# start of INFORMATION SHOWN
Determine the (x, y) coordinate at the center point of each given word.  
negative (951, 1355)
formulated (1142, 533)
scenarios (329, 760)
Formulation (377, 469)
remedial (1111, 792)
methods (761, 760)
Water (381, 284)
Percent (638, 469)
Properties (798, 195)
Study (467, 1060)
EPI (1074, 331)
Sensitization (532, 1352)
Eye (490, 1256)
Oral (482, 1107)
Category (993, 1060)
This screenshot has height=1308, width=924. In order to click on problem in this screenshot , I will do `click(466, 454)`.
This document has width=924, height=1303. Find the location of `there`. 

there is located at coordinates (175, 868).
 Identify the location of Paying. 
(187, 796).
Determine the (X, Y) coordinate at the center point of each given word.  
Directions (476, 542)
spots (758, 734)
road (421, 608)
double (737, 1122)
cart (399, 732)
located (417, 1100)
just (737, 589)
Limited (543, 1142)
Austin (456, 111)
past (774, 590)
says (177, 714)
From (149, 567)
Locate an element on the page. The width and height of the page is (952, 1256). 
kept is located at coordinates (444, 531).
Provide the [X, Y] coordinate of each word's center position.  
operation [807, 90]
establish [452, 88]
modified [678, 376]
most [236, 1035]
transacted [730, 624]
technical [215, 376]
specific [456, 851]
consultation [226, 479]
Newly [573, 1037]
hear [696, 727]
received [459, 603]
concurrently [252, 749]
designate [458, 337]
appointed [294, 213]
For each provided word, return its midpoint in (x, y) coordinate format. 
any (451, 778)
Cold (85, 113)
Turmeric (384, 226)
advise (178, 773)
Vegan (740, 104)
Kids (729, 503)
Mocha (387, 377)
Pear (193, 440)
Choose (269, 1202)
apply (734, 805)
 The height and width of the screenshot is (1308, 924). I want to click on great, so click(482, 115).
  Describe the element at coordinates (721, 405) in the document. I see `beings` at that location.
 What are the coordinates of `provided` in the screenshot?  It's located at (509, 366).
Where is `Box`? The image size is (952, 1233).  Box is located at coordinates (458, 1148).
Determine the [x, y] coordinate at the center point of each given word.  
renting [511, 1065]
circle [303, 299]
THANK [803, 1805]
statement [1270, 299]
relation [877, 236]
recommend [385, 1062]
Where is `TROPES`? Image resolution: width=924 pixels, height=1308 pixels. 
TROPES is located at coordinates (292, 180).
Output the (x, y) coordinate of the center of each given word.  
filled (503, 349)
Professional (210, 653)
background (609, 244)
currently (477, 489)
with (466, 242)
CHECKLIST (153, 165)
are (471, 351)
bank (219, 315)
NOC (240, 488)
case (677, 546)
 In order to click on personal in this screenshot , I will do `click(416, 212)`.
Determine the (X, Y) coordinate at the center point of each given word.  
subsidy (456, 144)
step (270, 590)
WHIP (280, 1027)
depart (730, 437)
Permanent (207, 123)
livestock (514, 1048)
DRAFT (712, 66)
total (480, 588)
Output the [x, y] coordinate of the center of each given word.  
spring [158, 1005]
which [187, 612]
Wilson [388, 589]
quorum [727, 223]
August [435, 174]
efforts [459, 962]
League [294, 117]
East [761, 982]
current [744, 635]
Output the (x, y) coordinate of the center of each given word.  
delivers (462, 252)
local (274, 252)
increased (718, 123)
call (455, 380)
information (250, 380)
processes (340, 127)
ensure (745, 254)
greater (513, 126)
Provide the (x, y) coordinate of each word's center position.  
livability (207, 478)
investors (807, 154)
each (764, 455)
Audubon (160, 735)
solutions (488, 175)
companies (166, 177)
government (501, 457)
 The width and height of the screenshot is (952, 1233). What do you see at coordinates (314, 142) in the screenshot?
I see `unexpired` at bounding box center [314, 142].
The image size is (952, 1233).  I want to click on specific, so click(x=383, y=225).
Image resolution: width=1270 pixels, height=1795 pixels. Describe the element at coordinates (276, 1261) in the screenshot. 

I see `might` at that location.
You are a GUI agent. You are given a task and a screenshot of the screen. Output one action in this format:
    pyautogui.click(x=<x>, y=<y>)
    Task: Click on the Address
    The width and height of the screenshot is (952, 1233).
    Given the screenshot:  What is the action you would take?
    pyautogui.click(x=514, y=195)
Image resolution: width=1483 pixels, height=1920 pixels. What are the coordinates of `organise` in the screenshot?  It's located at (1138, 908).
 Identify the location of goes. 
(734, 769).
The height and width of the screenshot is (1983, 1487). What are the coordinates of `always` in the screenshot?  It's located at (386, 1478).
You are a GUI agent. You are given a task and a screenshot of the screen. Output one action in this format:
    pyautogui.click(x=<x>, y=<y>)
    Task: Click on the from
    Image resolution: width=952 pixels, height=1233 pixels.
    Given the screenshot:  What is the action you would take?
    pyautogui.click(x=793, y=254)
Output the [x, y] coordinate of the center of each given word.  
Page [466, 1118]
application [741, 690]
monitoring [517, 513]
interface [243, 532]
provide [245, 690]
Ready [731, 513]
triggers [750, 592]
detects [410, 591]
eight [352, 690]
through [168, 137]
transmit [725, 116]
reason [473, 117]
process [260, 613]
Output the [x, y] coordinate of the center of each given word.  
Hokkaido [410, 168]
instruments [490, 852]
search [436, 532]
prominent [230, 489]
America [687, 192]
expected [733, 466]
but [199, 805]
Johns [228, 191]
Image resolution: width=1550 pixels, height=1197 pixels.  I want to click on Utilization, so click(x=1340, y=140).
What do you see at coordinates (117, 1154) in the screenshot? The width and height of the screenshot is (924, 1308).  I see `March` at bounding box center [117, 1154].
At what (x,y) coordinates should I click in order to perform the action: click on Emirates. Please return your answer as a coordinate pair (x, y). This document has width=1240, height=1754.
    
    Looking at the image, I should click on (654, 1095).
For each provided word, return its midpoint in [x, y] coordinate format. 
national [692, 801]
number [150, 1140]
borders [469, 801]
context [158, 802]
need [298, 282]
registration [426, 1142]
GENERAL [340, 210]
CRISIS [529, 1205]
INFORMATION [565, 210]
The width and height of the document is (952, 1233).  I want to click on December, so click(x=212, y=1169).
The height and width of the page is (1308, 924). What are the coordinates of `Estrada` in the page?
# end of INFORMATION SHOWN
# PROBLEM REQUIREMENTS
Copy every item above word for word, from the first to the last.

# RESULT OF THE EXERCISE
Determine the (x, y) coordinate at the center point of each given word.  
negative (951, 1355)
formulated (1142, 533)
scenarios (329, 760)
Formulation (377, 469)
remedial (1111, 792)
methods (761, 760)
Water (381, 284)
Percent (638, 469)
Properties (798, 195)
Study (467, 1060)
EPI (1074, 331)
Sensitization (532, 1352)
Eye (490, 1256)
Oral (482, 1107)
Category (993, 1060)
This screenshot has height=1308, width=924. In order to click on problem in this screenshot , I will do `click(466, 454)`.
This document has width=924, height=1303. Find the location of `there`. 

there is located at coordinates (175, 868).
 Identify the location of Paying. 
(187, 796).
Determine the (X, Y) coordinate at the center point of each given word.  
Directions (476, 542)
spots (758, 734)
road (421, 608)
double (737, 1122)
cart (399, 732)
located (417, 1100)
just (737, 589)
Limited (543, 1142)
Austin (456, 111)
past (774, 590)
says (177, 714)
From (149, 567)
Locate an element on the page. The width and height of the page is (952, 1256). 
kept is located at coordinates (444, 531).
Provide the [X, Y] coordinate of each word's center position.  
operation [807, 90]
establish [452, 88]
modified [678, 376]
most [236, 1035]
transacted [730, 624]
technical [215, 376]
specific [456, 851]
consultation [226, 479]
Newly [573, 1037]
hear [696, 727]
received [459, 603]
concurrently [252, 749]
designate [458, 337]
appointed [294, 213]
For each provided word, return its midpoint in (x, y) coordinate format. 
any (451, 778)
Cold (85, 113)
Turmeric (384, 226)
advise (178, 773)
Vegan (740, 104)
Kids (729, 503)
Mocha (387, 377)
Pear (193, 440)
Choose (269, 1202)
apply (734, 805)
 The height and width of the screenshot is (1308, 924). I want to click on great, so click(482, 115).
  Describe the element at coordinates (721, 405) in the document. I see `beings` at that location.
 What are the coordinates of `provided` in the screenshot?  It's located at (509, 366).
Where is `Box`? The image size is (952, 1233).  Box is located at coordinates (458, 1148).
Determine the [x, y] coordinate at the center point of each given word.  
renting [511, 1065]
circle [303, 299]
THANK [803, 1805]
statement [1270, 299]
relation [877, 236]
recommend [385, 1062]
Where is `TROPES`? Image resolution: width=924 pixels, height=1308 pixels. 
TROPES is located at coordinates (292, 180).
Output the (x, y) coordinate of the center of each given word.  
filled (503, 349)
Professional (210, 653)
background (609, 244)
currently (477, 489)
with (466, 242)
CHECKLIST (153, 165)
are (471, 351)
bank (219, 315)
NOC (240, 488)
case (677, 546)
 In order to click on personal in this screenshot , I will do `click(416, 212)`.
Determine the (X, Y) coordinate at the center point of each given word.  
subsidy (456, 144)
step (270, 590)
WHIP (280, 1027)
depart (730, 437)
Permanent (207, 123)
livestock (514, 1048)
DRAFT (712, 66)
total (480, 588)
Output the [x, y] coordinate of the center of each given word.  
spring [158, 1005]
which [187, 612]
Wilson [388, 589]
quorum [727, 223]
August [435, 174]
efforts [459, 962]
League [294, 117]
East [761, 982]
current [744, 635]
Output the (x, y) coordinate of the center of each given word.  
delivers (462, 252)
local (274, 252)
increased (718, 123)
call (455, 380)
information (250, 380)
processes (340, 127)
ensure (745, 254)
greater (513, 126)
Provide the (x, y) coordinate of each word's center position.  
livability (207, 478)
investors (807, 154)
each (764, 455)
Audubon (160, 735)
solutions (488, 175)
companies (166, 177)
government (501, 457)
 The width and height of the screenshot is (952, 1233). What do you see at coordinates (314, 142) in the screenshot?
I see `unexpired` at bounding box center [314, 142].
The image size is (952, 1233).  I want to click on specific, so click(x=383, y=225).
Image resolution: width=1270 pixels, height=1795 pixels. Describe the element at coordinates (276, 1261) in the screenshot. 

I see `might` at that location.
You are a GUI agent. You are given a task and a screenshot of the screen. Output one action in this format:
    pyautogui.click(x=<x>, y=<y>)
    Task: Click on the Address
    The width and height of the screenshot is (952, 1233).
    Given the screenshot:  What is the action you would take?
    pyautogui.click(x=514, y=195)
Image resolution: width=1483 pixels, height=1920 pixels. What are the coordinates of `organise` in the screenshot?  It's located at (1138, 908).
 Identify the location of goes. 
(734, 769).
The height and width of the screenshot is (1983, 1487). What are the coordinates of `always` in the screenshot?  It's located at (386, 1478).
You are a GUI agent. You are given a task and a screenshot of the screen. Output one action in this format:
    pyautogui.click(x=<x>, y=<y>)
    Task: Click on the from
    Image resolution: width=952 pixels, height=1233 pixels.
    Given the screenshot:  What is the action you would take?
    pyautogui.click(x=793, y=254)
Output the [x, y] coordinate of the center of each given word.  
Page [466, 1118]
application [741, 690]
monitoring [517, 513]
interface [243, 532]
provide [245, 690]
Ready [731, 513]
triggers [750, 592]
detects [410, 591]
eight [352, 690]
through [168, 137]
transmit [725, 116]
reason [473, 117]
process [260, 613]
Output the [x, y] coordinate of the center of each given word.  
Hokkaido [410, 168]
instruments [490, 852]
search [436, 532]
prominent [230, 489]
America [687, 192]
expected [733, 466]
but [199, 805]
Johns [228, 191]
Image resolution: width=1550 pixels, height=1197 pixels.  I want to click on Utilization, so click(x=1340, y=140).
What do you see at coordinates (117, 1154) in the screenshot? The width and height of the screenshot is (924, 1308).  I see `March` at bounding box center [117, 1154].
At what (x,y) coordinates should I click in order to perform the action: click on Emirates. Please return your answer as a coordinate pair (x, y). This document has width=1240, height=1754.
    
    Looking at the image, I should click on (654, 1095).
For each provided word, return its midpoint in [x, y] coordinate format. 
national [692, 801]
number [150, 1140]
borders [469, 801]
context [158, 802]
need [298, 282]
registration [426, 1142]
GENERAL [340, 210]
CRISIS [529, 1205]
INFORMATION [565, 210]
The width and height of the document is (952, 1233).  I want to click on December, so click(x=212, y=1169).
The height and width of the page is (1308, 924). What are the coordinates of `Estrada` in the page?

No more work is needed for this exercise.